<水の科学23>水蒸気が雲になるまで

地球の表面からは絶えず水が蒸発し、水蒸気となって上昇していきます。海、陸地の湖や沼、川の水面からも水分が蒸発します。地中から水を吸収している樹木や植物の葉の表面からも、水分はどんどん蒸発します。

 水蒸気を含んだ暖かい空気は、空高く上っていくうちに冷えます。100 m上昇するたびに、約0.6℃下がります。

 そして温度が低くなると、空気はそれまでもっていた水蒸気をそのままのかたちで含んでいられなくなり、余分な水蒸気は凝縮して細かい水滴に変わります。
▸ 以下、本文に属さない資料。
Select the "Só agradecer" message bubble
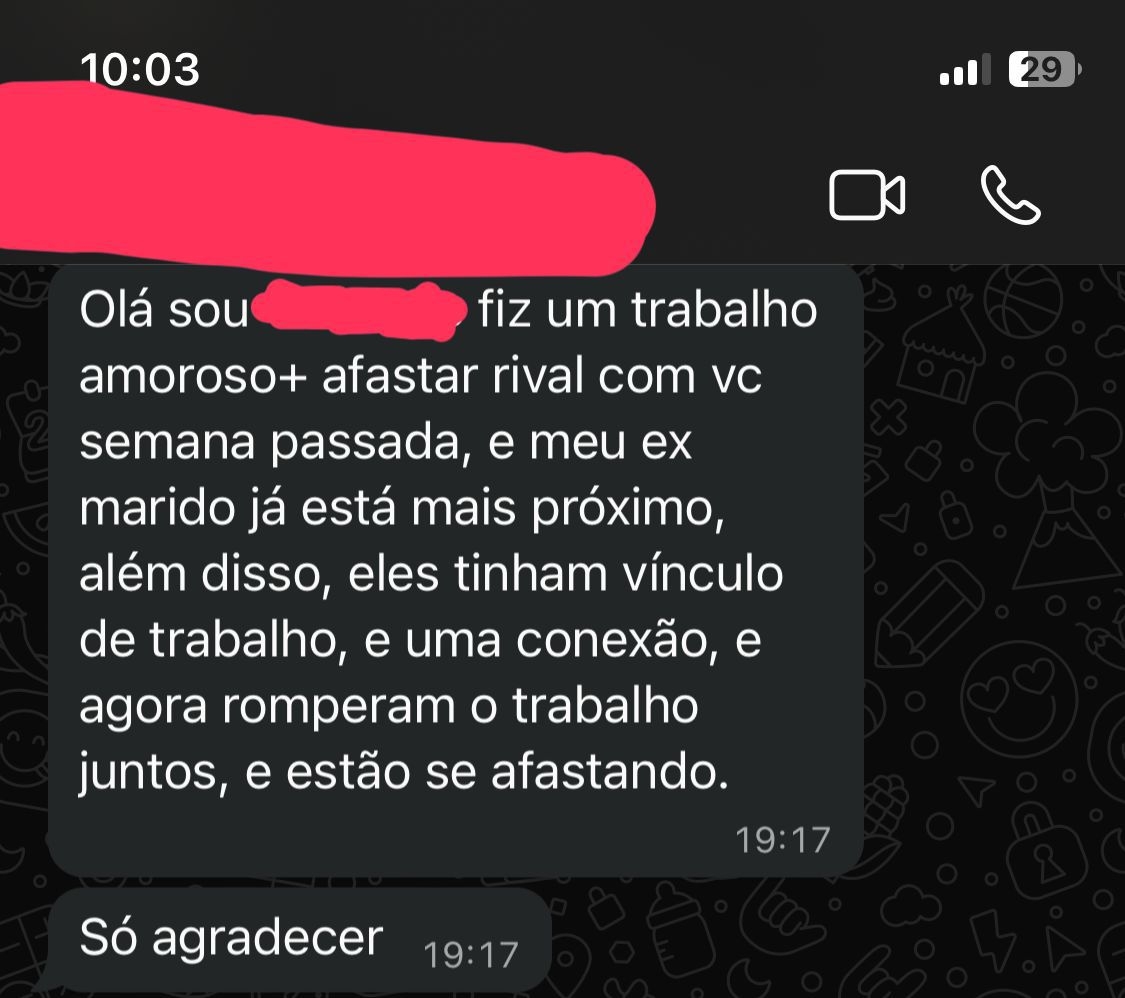Image resolution: width=1125 pixels, height=998 pixels. (299, 940)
これが雲です。

 では雲を含む大気を動かしているのは何でしょうか。

 地球表面は、緯度によって太陽光の入射角が違うので、大気の温度は赤道付近が最も高く、極地(北極や南極)が最も低い。

 大気は、赤道付近では暖かく、軽いので上昇し、緯度の高いところでは冷たく、重いので地表に降りてきます。

 また地球の自転によって生じる慣性力(コリオリの力) によっても大気は動かされており、亜熱帯から赤道にかけての低緯度地域では西向きの貿易風が、中緯度地域では東向きの偏西風がそれぞれ吹いています。

 このように、大気は地球を大きく循環しているため、水蒸気も地球全体を旅することになります。